[Your objective] An exact copy of all the entries is needed, with no images in it.

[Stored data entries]
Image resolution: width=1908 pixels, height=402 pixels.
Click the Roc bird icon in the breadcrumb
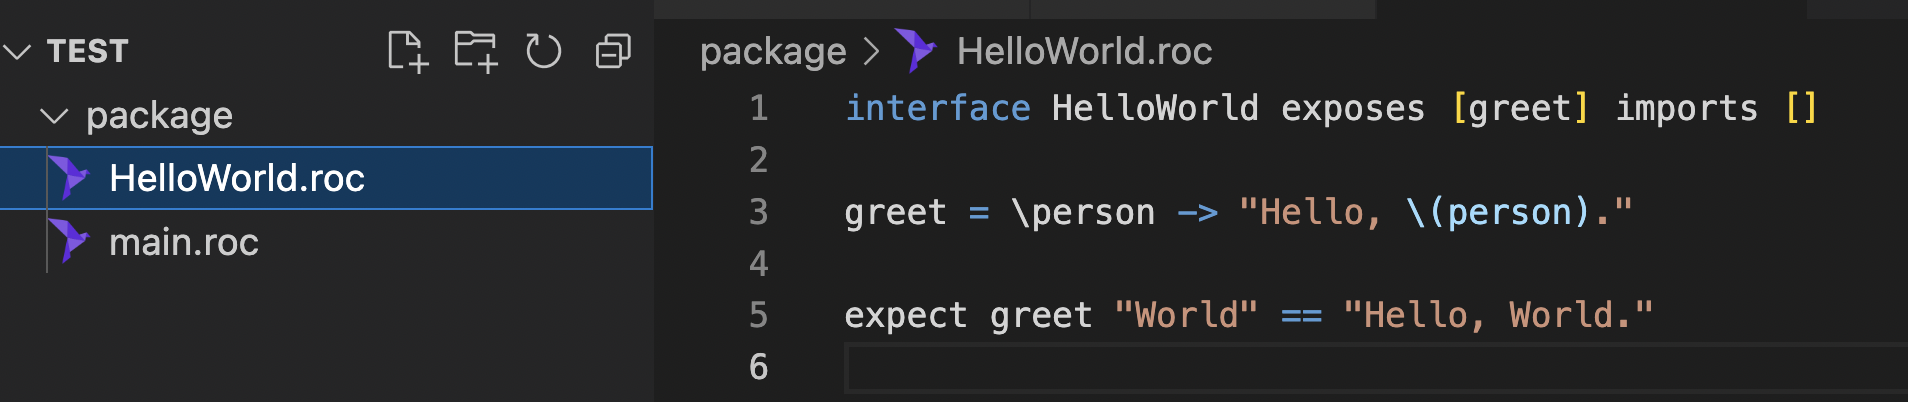tap(915, 51)
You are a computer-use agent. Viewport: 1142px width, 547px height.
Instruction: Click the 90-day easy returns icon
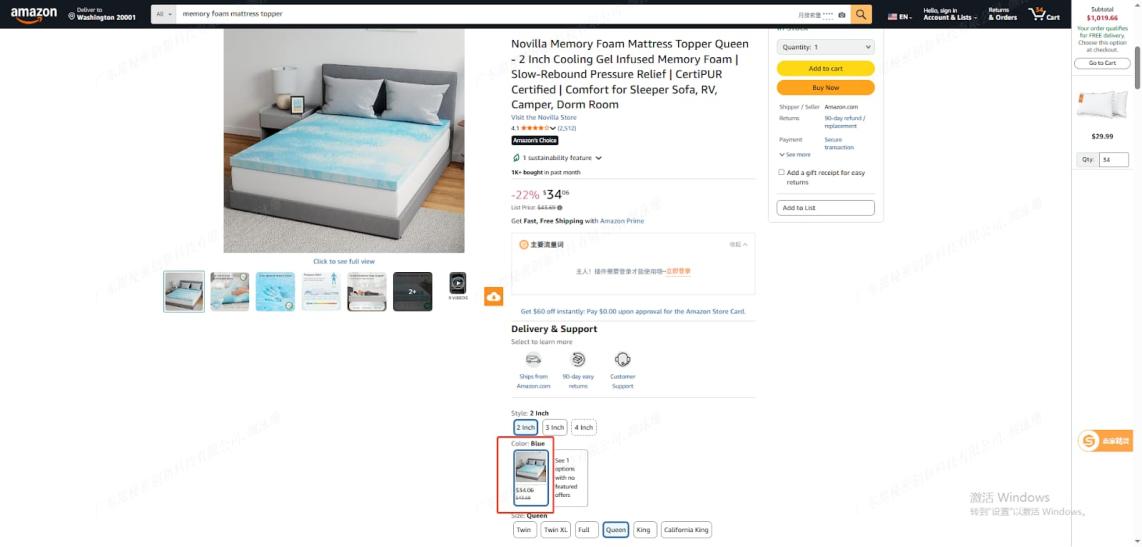(578, 359)
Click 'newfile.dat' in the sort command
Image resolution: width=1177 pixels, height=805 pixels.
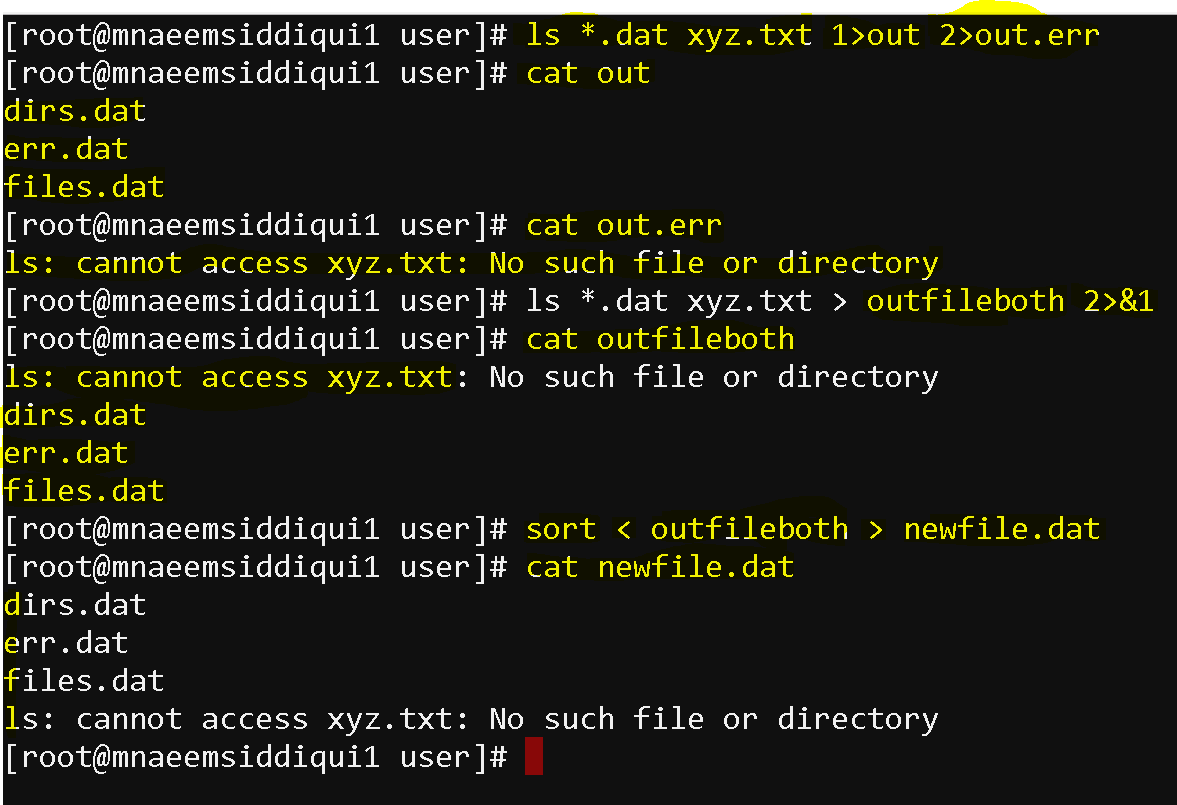tap(1001, 529)
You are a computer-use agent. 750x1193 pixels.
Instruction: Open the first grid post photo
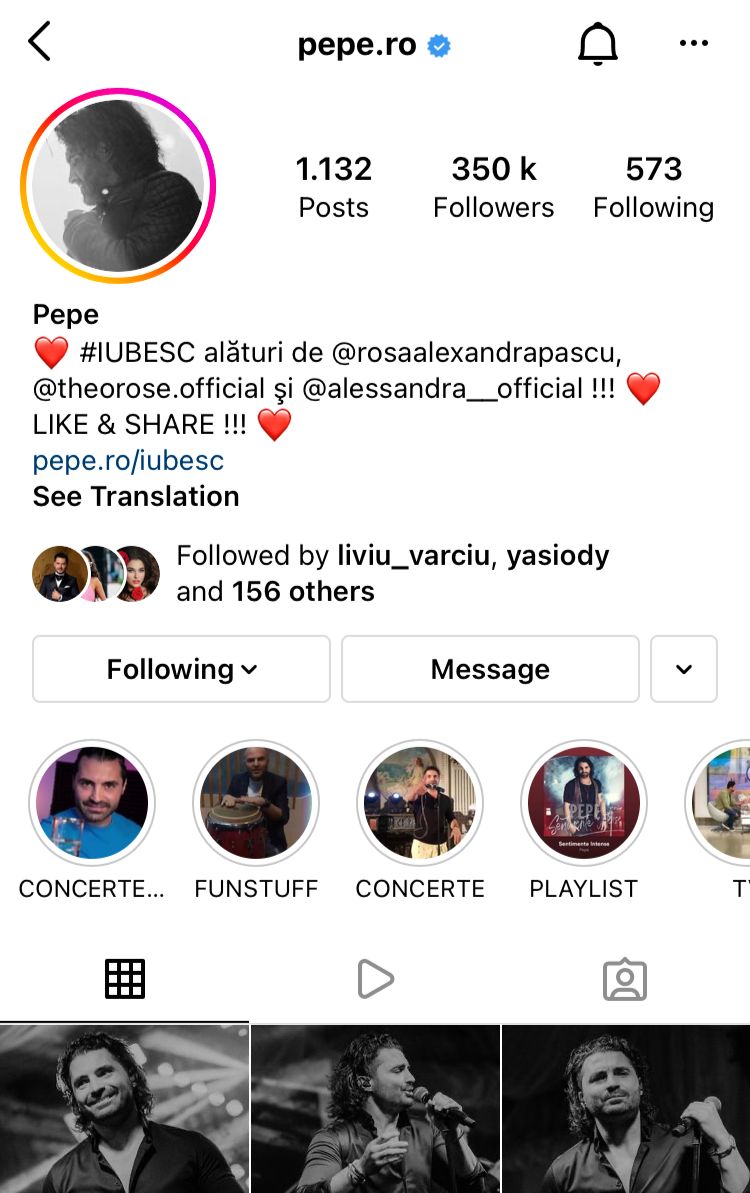tap(124, 1109)
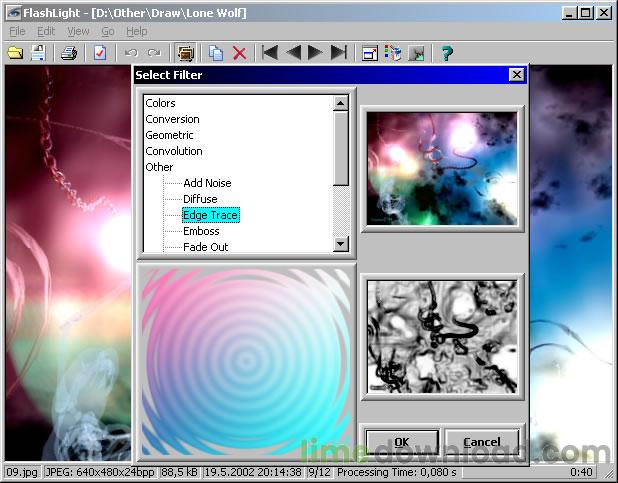Viewport: 618px width, 483px height.
Task: Go to the next image arrow
Action: click(315, 53)
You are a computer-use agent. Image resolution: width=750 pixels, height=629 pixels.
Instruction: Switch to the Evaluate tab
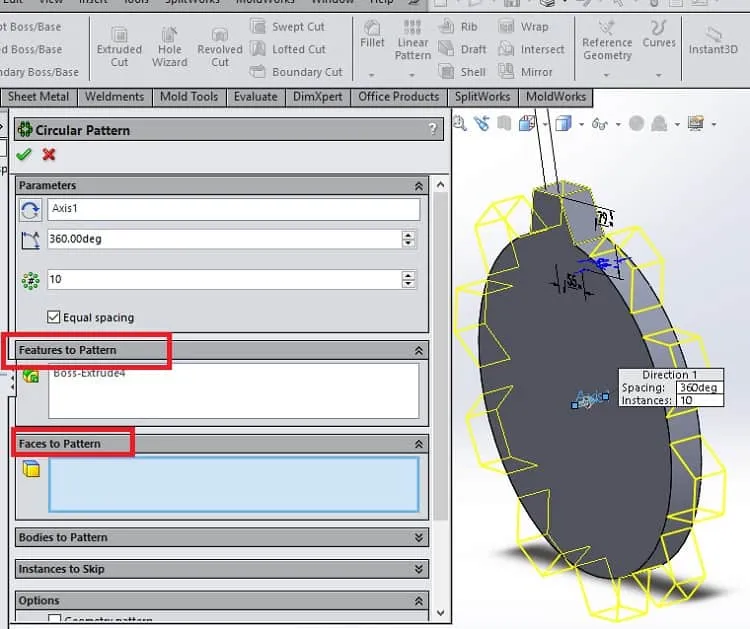point(255,97)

[Answer space]
Image resolution: width=1908 pixels, height=402 pixels.
Click the Roc bird icon in the breadcrumb
tap(915, 51)
You are a computer-use agent. Viewport: 1142px width, 547px height.
Instruction: Click the 90-day easy returns icon
(578, 359)
Click 'newfile.dat' in the sort command
Image resolution: width=1177 pixels, height=805 pixels.
tap(1001, 529)
You are a computer-use agent. 750x1193 pixels.
Instruction: Open the first grid post photo
tap(124, 1109)
Viewport: 618px width, 483px height.
Task: Go to the next image arrow
Action: click(315, 53)
You are a computer-use agent. Image resolution: width=750 pixels, height=629 pixels.
Instruction: Switch to the Evaluate tab
point(255,97)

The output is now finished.